Search each line of the data for the word "pixels"; copy every line where it is found.

Collected data
<<<<

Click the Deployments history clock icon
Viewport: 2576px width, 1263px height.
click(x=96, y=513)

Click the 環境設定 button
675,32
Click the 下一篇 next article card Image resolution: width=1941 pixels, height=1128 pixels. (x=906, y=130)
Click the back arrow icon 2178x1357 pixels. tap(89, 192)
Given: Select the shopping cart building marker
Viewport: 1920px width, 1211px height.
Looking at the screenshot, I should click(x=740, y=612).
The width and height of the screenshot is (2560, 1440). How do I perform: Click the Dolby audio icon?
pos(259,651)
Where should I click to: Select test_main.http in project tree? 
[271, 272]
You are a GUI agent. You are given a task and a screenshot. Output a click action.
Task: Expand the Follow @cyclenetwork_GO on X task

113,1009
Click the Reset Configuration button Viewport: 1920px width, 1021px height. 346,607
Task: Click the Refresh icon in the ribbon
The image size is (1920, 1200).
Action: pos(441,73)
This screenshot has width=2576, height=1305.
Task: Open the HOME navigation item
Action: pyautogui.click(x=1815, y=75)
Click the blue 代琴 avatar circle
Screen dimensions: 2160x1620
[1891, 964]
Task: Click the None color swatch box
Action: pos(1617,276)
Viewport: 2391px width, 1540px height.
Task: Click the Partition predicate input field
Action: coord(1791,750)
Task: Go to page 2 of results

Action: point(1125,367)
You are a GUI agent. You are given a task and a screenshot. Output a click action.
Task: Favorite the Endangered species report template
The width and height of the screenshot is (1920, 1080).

>>>>

### Solution for this problem
Click the 下一篇 next article card Image resolution: width=1941 pixels, height=1128 pixels. (x=906, y=130)
Click the back arrow icon 2178x1357 pixels. tap(89, 192)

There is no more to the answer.